— REQUIREMENT —
With pictures excluded, repeat exactly the lines from the one containing "Where should I click to: Open" through the last line of the material below.

Top of GIVEN DATA

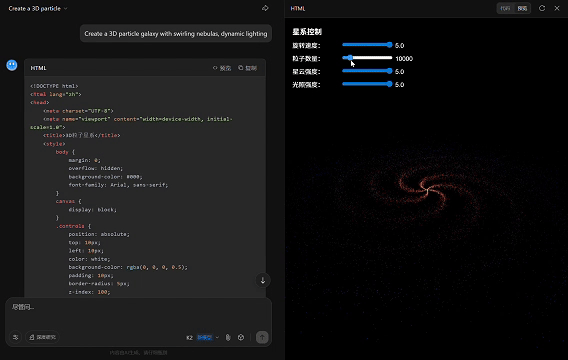Switch preview panel to preview tab
Viewport: 568px width, 360px height.
tap(522, 8)
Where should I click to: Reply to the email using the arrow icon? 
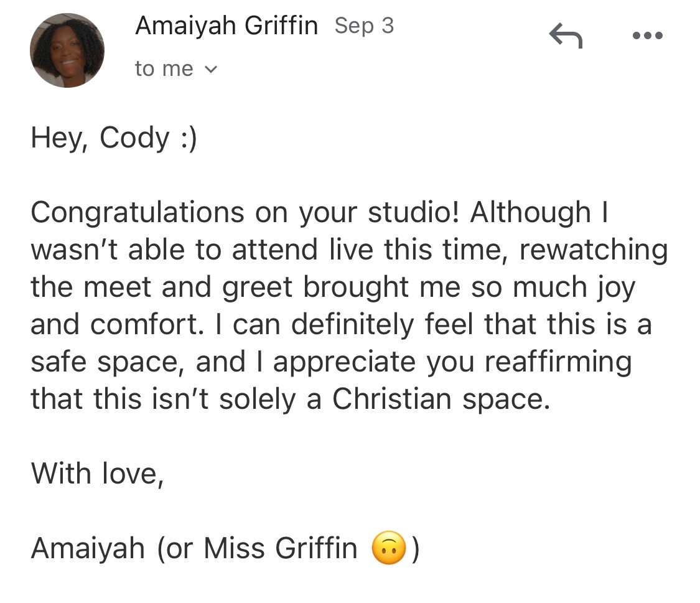(x=566, y=35)
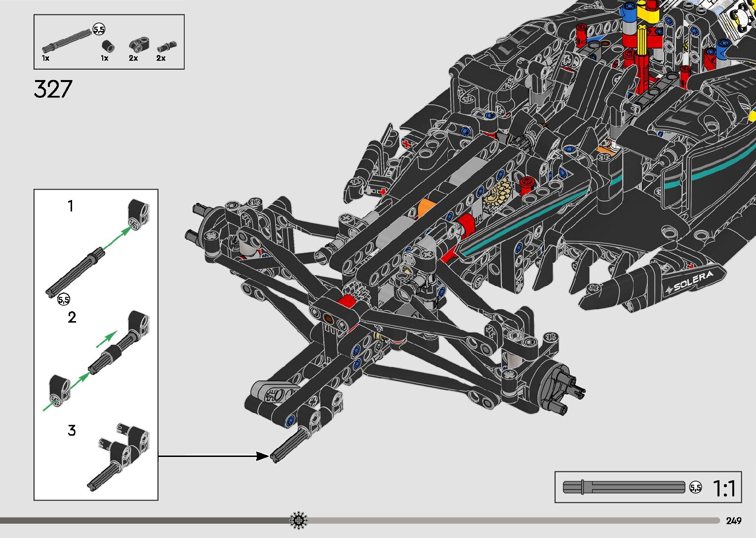Click the step number 327

53,89
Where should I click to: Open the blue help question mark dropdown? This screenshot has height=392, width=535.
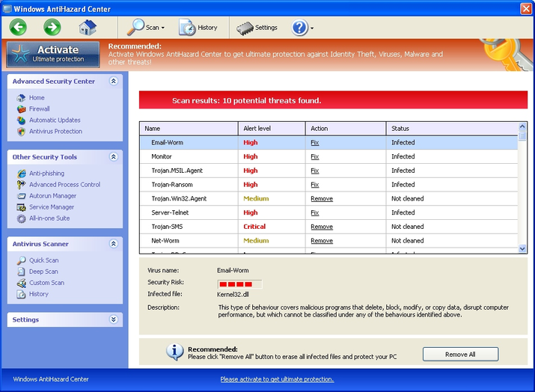pos(302,28)
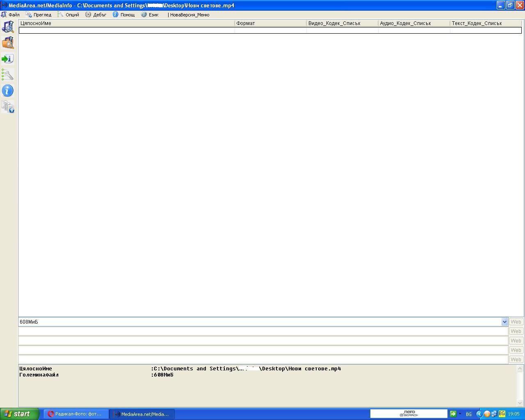The image size is (525, 420).
Task: Click the open file sidebar icon
Action: pyautogui.click(x=8, y=27)
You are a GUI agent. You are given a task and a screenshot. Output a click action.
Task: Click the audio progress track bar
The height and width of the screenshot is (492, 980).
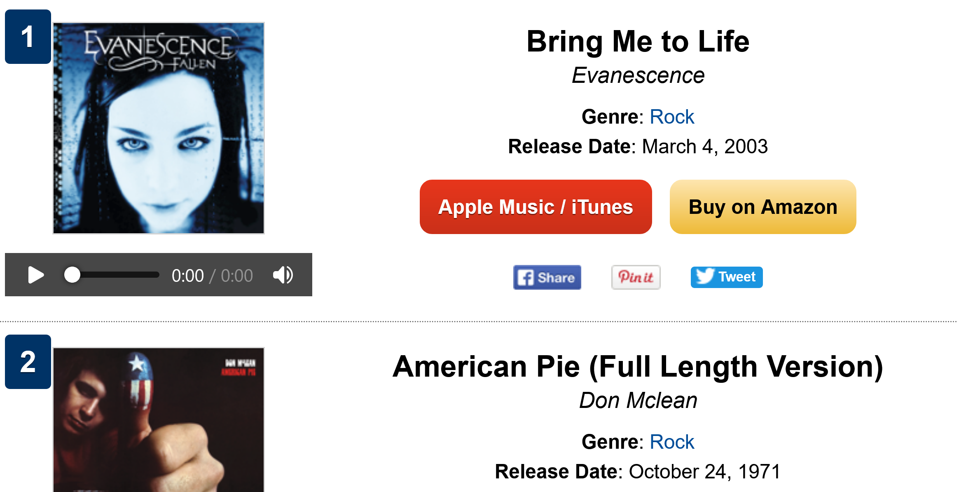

Bottom of GIVEN DATA

— ANSWER TO THE EXERCISE —
Where should I click to: Open the blue help question mark dropdown? This screenshot has height=392, width=535.
pos(302,28)
The image size is (525, 420).
Task: Click the open file sidebar icon
Action: pyautogui.click(x=8, y=27)
You are a GUI agent. You are given a task and a screenshot. Output a click action.
Task: Click the audio progress track bar
The height and width of the screenshot is (492, 980).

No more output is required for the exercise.